Some of the protesters went inside and took part in the meeting, trying to make their point, where possible, Peitz said. She was left in the street, attracting passers-by and handing out information.

“We have noted the key facts to every person,” she said. “We have shown how, television and commercials (tobacco companies) are selected young people and make (tobacco) look interesting. They do not mention side effects in their ads.”
Peitz also sought to show the life-and-death impact of tobacco use.
“I was just giving straight facts to people,” she said. “I showed how many people die in this country from tobacco. We want to open people’s eyes about tobacco.”

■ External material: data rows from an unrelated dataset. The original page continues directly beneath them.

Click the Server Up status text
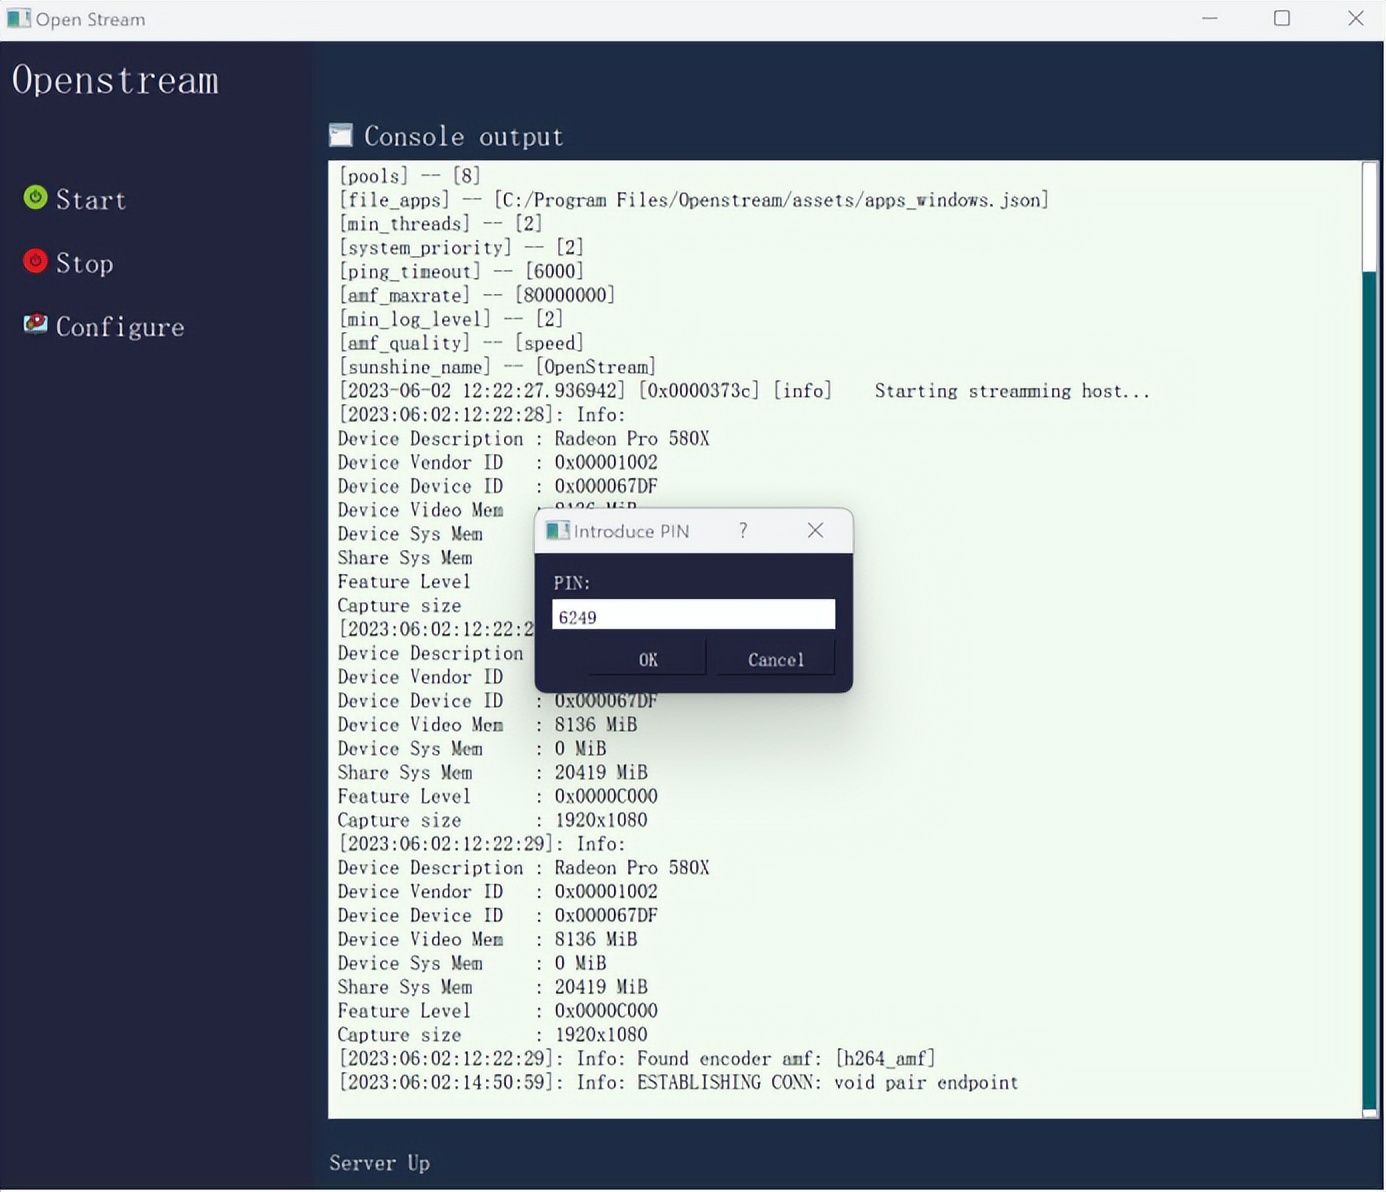 pyautogui.click(x=379, y=1163)
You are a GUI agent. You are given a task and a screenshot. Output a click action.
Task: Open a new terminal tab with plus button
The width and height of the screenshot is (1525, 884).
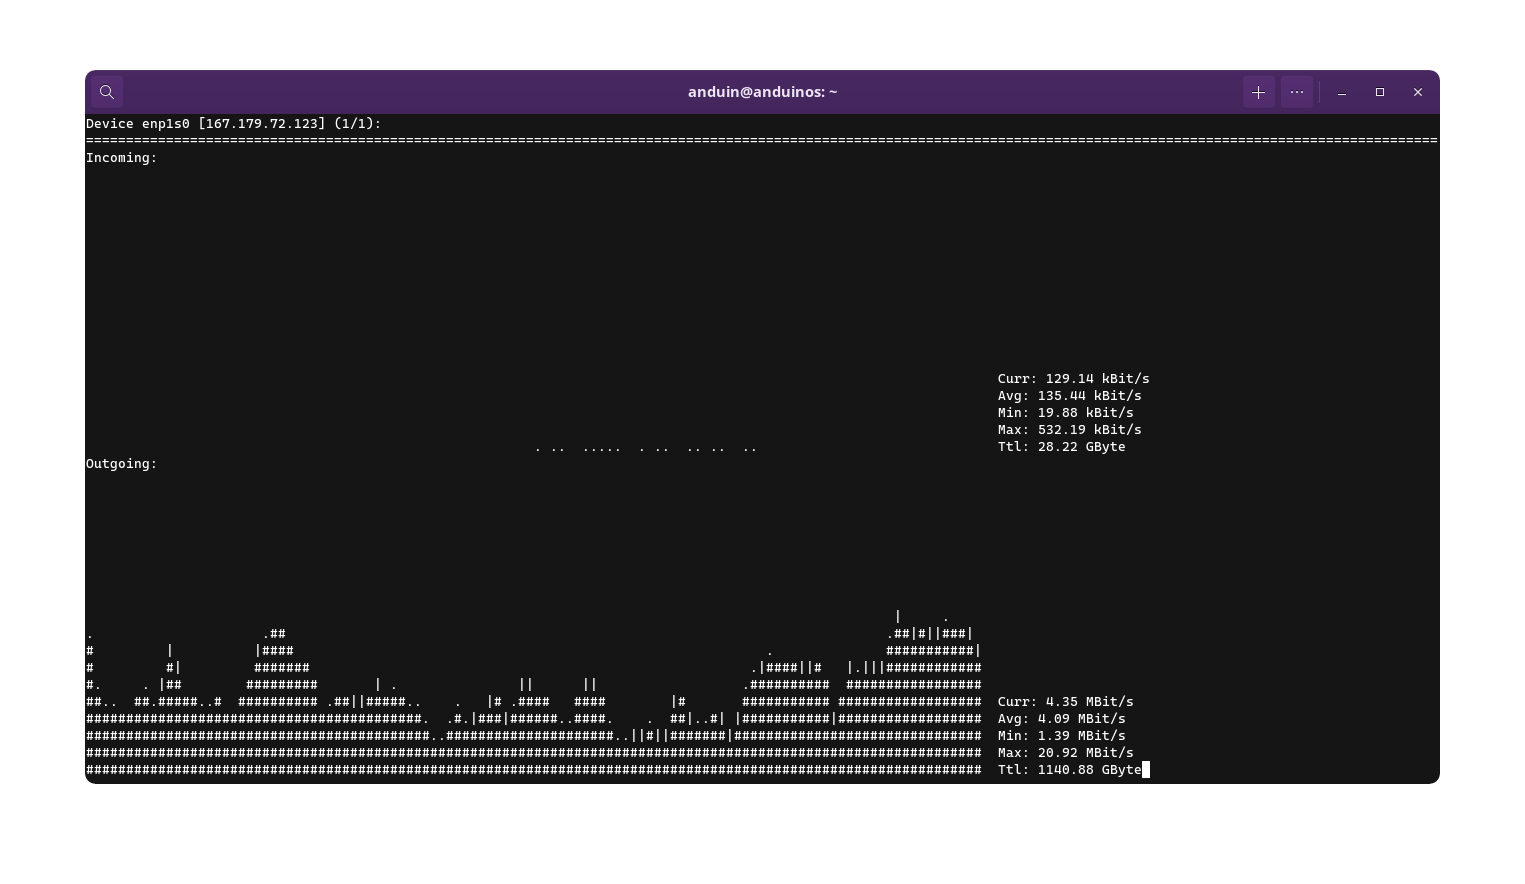coord(1258,92)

In addition to training and demonstrations, Peitz said she also benefited from networking and connections with teens and leaders from across the country.

“We have worked with children from different countries,” she said. “They shared what they had done in their own countries, so we got a few ideas from them that I would like to do as a project.”
Peitz already looks forward to another demonstration.
“I want to continue to do so as long as I can,” she said. “I would love to go back (to New York). It was a great experience. We have achieved many great things.”